Fixed Point Analysis and Partial Differential Equations

Suppose $f : ℝ^2→ℝ$ is continous and globally Lipschitz in its second coordinate, i.e. there exists some $m∈ℝ$ such that for all $x,y_1,y_2∈ℝ$ $$|f(x,y_1)-f(x,y_2)|≤m·|y_1-y_2|$$ Further suppose $h > 0$ such that for the aforementioned $m$ we observe $mh < 1$. Then when $c[0,h]$ is the space of continuous functions $[0,h]→ℝ$ under the maximum absolute difference metric $d$, and $y_0∈ℝ$ is fixed, show that the operator $$T : c[0,h]→c[0,h]$$ $$T(φ)(x)=y_0+∫_0^x f(t,φ(t)) \mathrm{d}t$$ is well defined and has a unique fixed point.

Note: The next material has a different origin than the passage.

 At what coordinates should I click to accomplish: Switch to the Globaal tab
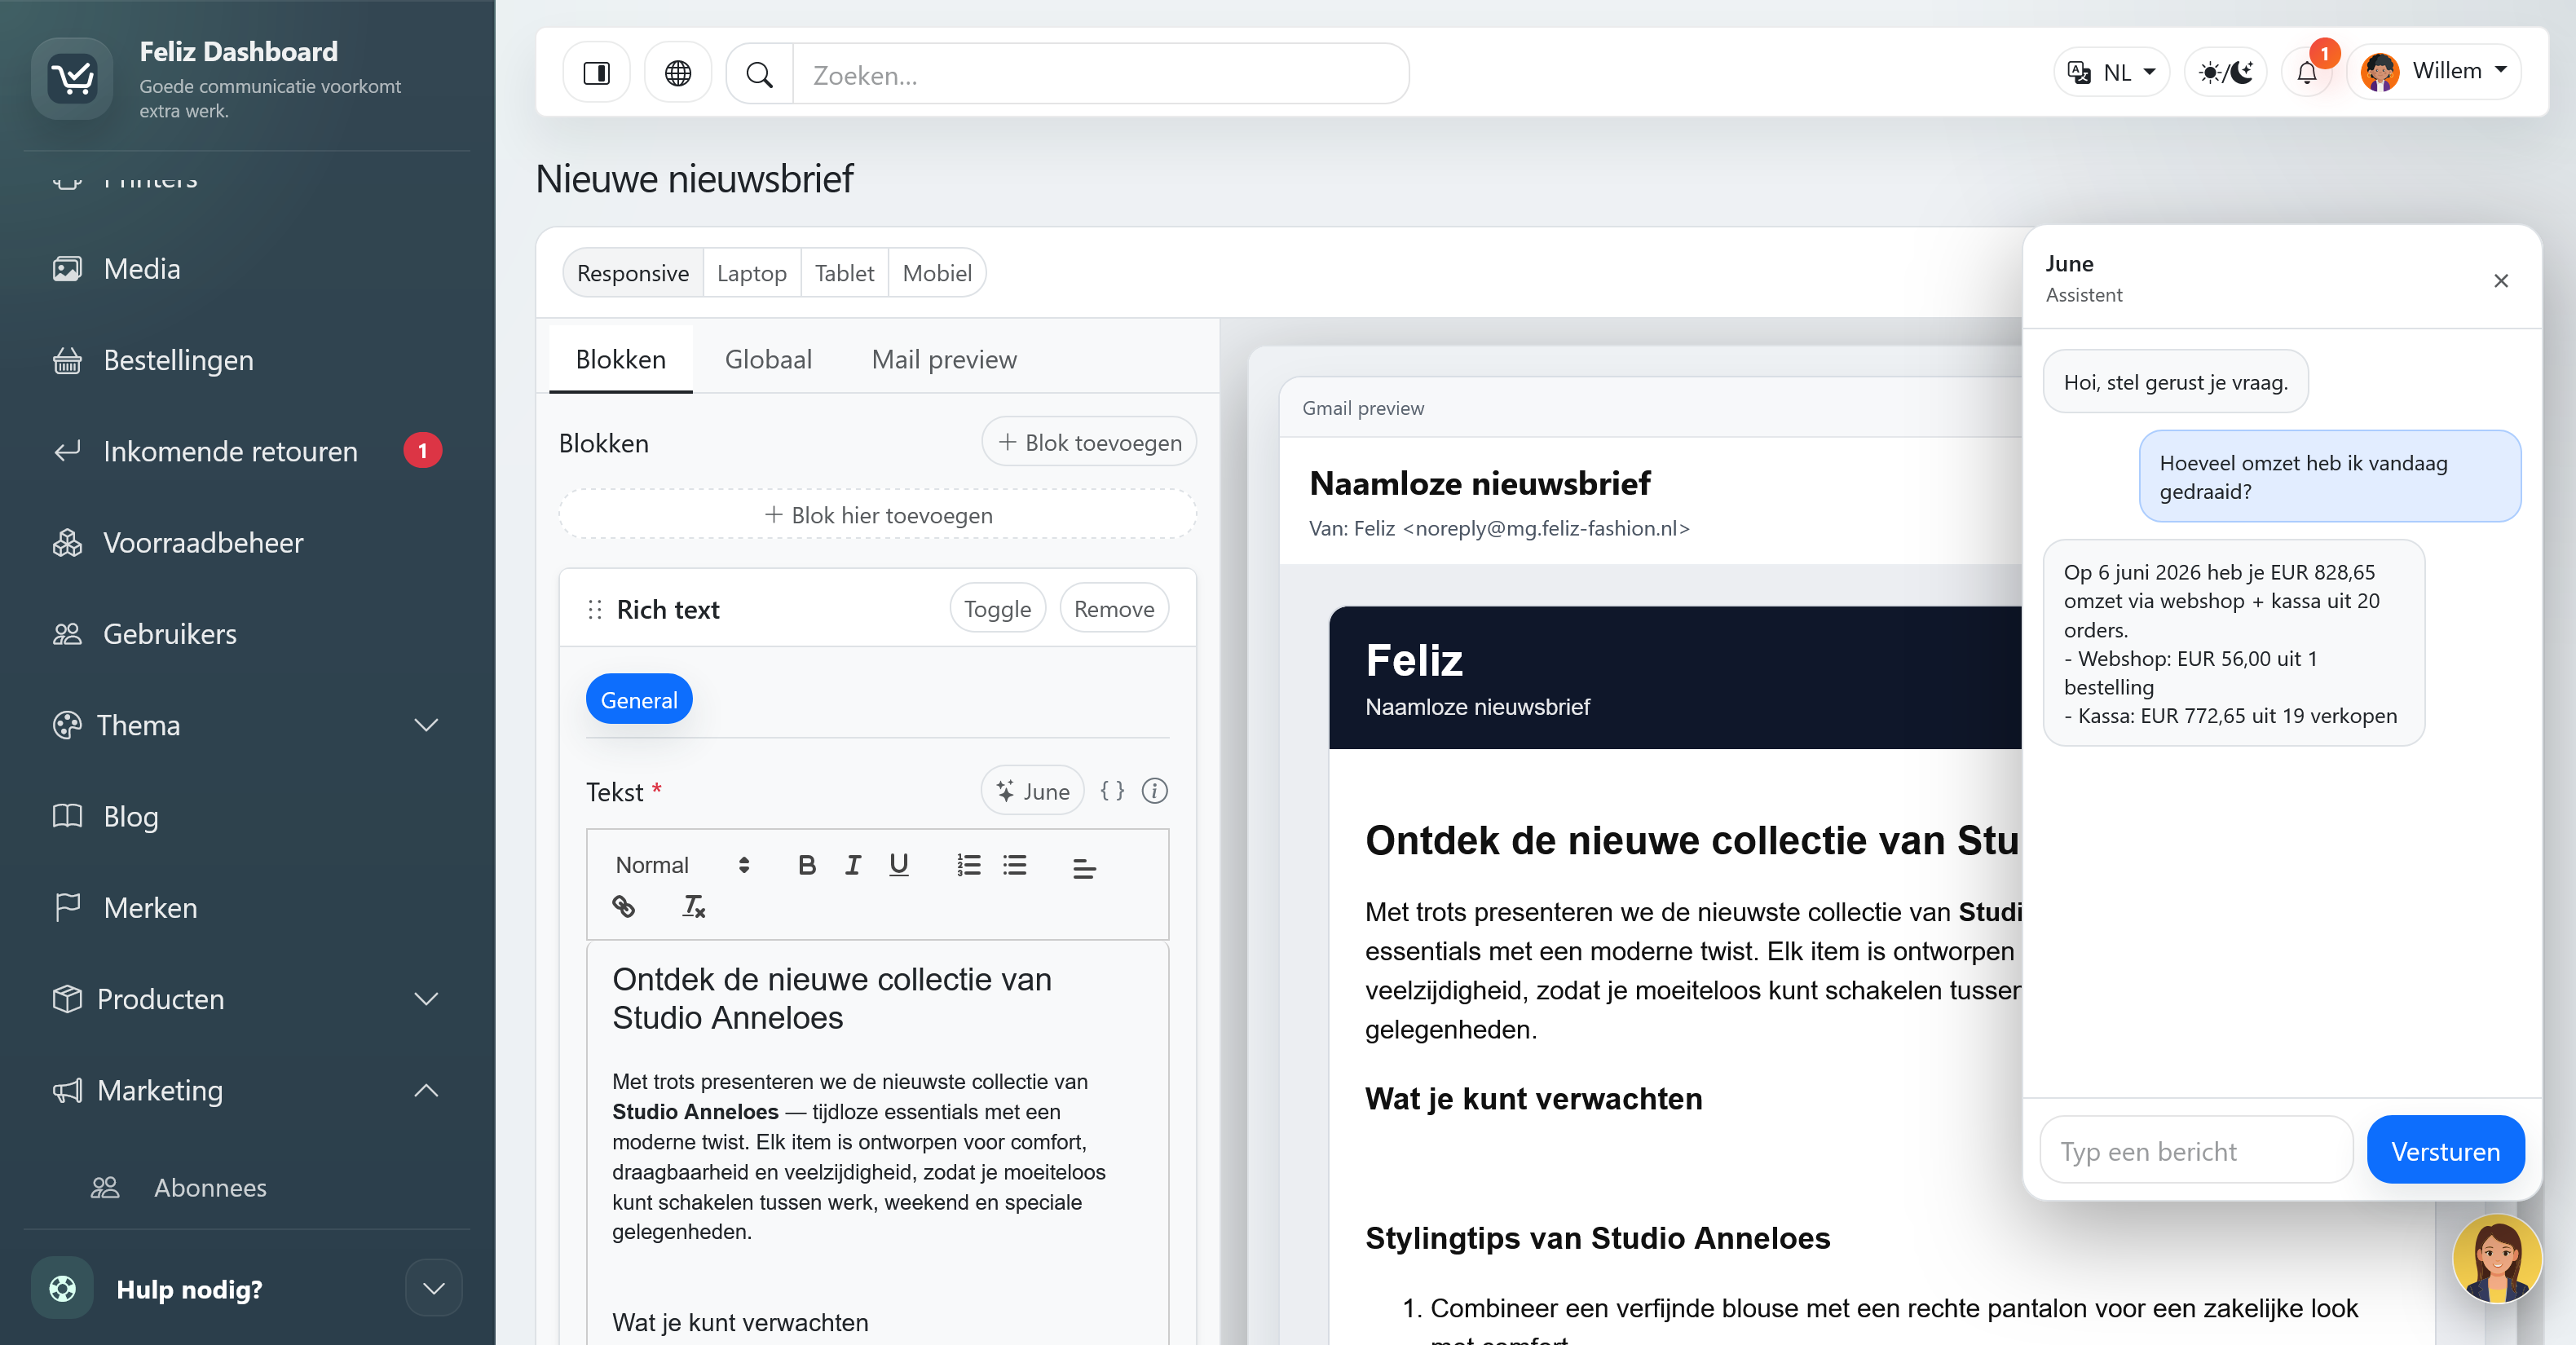tap(768, 359)
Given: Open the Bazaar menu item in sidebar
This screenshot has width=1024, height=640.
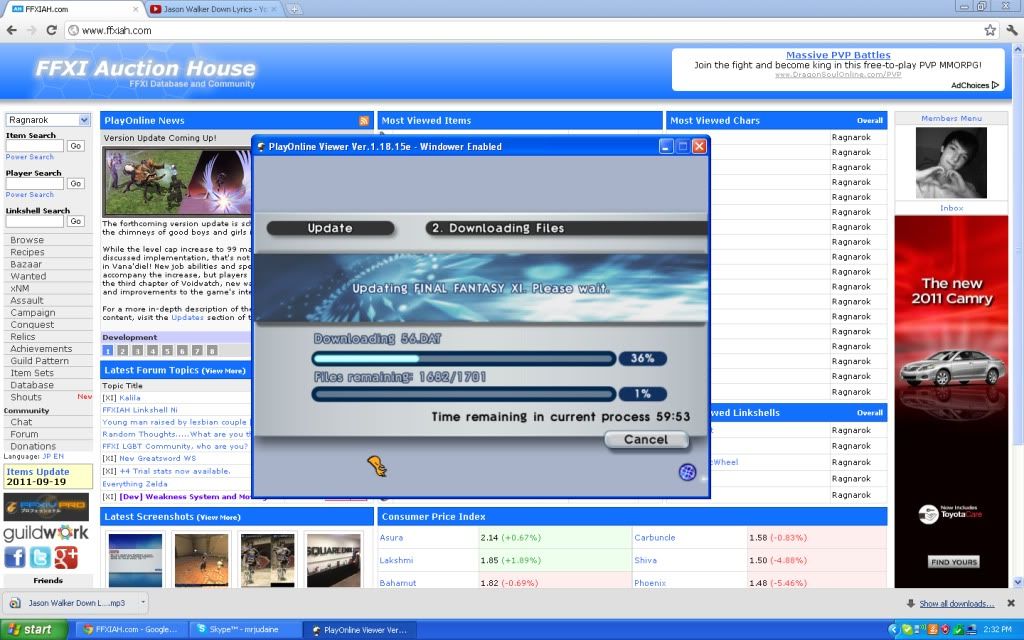Looking at the screenshot, I should tap(27, 264).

Proof: Note that by the fundamental theorem of calculus, $T(φ)$ is continuous on $[0,h]$ so that $T$ is indeed well defined. Since $c[0,h]$ is a complete metric space, by Banach's theorem it suffices to show that $T$ is a contracting map to ensure existence and uniqueness of a fixed point. Observe the inequalities given $φ_1,φ_2∈c[0,h]$: $$d(T(φ_1),T(φ_2)) = \max_{x∈[0,h]} |(y_0+∫_0^x \! f(t,φ_1(t))~\mathrm{d}t) - (y_0+∫_0^x \! f(t,φ_2(t))~\mathrm{d}t)| =$$ $$\max_{x∈[0,h]} |∫_0^x \! f(t,φ_1(t)) - f(t,φ_2(t))~\mathrm{d}t| ≤ \max_{x∈[0,h]} ∫_0^x \! |f(t,φ_1(t)) - f(t,φ_2(t))|~\mathrm{d}t≤$$ $$\max_{x∈[0,h]} m·∫_0^x \! |φ_1(t)-φ_2(t)|~\mathrm{d}t ≤ mh·\max_{x∈[0,h]} |φ_1(x)-φ_2(x)| = mh·d(φ_1,φ_2)$$ so that $T$ is a contracting map of factor no larger than $mh < 1$.